The advantages of this hybrid system are claimed to be standard percutaneous access, endovenous treatment, local anesthesia only (without the need for tumescent anesthesia), and short procedure time. Since the system does not use thermal energy, the potential for nerve damage is minimized. Compression is applied for 2 weeks without restricting the patient’s activity.29
In a small series of 25 patients presenting with great saphenous vein incompetence, minor postoperative complications were identified, including localized ecchymosis at the puncture site in 9 patients and transient thrombophlebitis of distal tributaries in 4 patients.30 In a series of 50 patients presenting with small saphenous vein incompetence, minor postoperative complications were identified, including localized ecchymosis induration around the puncture site (12%) and transient thrombophlebitis of the treated vein (14%).31
Pelvic and ovarian vein embolization
When varicose veins are fed by incompetent pelvic and ovarian veins through the pelvic floor, which may or may not be related to left renal or iliac vein compression, embolization of the refluxive veins by coils and sclerosing agents is a minimally invasive method.
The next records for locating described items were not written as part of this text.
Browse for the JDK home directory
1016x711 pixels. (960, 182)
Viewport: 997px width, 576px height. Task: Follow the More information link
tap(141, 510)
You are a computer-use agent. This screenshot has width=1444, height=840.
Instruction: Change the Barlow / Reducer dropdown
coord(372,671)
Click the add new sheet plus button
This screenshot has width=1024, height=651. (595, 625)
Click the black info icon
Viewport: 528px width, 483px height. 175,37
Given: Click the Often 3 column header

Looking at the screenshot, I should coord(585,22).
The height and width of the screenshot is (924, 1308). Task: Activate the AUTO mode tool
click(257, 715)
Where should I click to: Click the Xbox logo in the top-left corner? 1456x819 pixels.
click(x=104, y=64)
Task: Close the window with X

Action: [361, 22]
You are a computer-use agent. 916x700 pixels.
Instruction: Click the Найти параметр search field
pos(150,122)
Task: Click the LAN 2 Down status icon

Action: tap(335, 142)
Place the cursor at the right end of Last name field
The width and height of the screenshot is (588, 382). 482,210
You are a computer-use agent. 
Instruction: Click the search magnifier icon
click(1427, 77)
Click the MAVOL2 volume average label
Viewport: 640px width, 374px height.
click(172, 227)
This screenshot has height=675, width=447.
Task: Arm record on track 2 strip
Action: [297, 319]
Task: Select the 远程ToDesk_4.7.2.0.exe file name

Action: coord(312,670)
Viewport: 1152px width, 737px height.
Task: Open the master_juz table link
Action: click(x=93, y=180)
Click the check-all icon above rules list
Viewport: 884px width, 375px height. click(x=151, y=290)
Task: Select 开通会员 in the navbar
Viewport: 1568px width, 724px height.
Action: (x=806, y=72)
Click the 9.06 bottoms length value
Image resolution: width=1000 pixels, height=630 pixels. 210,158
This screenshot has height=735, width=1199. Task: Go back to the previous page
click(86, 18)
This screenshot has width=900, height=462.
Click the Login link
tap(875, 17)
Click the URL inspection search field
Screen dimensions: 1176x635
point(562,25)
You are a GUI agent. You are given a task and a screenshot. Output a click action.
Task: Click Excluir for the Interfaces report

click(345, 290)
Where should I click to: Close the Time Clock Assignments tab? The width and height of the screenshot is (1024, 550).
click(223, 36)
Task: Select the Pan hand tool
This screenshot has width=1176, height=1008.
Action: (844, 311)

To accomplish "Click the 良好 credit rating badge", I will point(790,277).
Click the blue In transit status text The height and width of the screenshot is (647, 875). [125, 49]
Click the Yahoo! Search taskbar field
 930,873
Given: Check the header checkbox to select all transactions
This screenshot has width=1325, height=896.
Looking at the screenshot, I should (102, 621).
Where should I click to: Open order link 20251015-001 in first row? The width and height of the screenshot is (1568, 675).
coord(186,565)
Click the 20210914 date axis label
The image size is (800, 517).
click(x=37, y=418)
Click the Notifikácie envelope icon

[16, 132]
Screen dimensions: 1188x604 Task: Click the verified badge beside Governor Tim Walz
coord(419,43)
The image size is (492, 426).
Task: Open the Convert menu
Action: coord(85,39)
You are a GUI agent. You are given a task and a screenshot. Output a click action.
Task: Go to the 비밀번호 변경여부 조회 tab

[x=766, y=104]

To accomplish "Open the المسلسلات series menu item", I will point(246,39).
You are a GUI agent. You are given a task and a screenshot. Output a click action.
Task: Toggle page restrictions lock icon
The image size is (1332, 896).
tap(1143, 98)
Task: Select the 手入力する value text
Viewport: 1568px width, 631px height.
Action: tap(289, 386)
Nevertheless, when reflux is related to iliac vein compression iliac stenting, another noninvasive technique, is the first-line treatment.32,33
Currently, there are a number of surgical options for treating varicose veins, but there is no definitive system for identifying which people will benefit the most from interventional treatment and no established framework for the diagnosis and management of varicose veins. Conversely, perioperative investigations are well stated and described. In a review of the randomized controlled trials on the treatment of varicose veins, the authors concluded that there are many treatment options available for the ablation of varicose veins, not solely thermal ablation.34,35
Part II of the present article will describe the outcomes of the various procedures for varicose vein ablation, the guidelines that have been recently established, and the tentative recommendations for the use of endovenous techniques.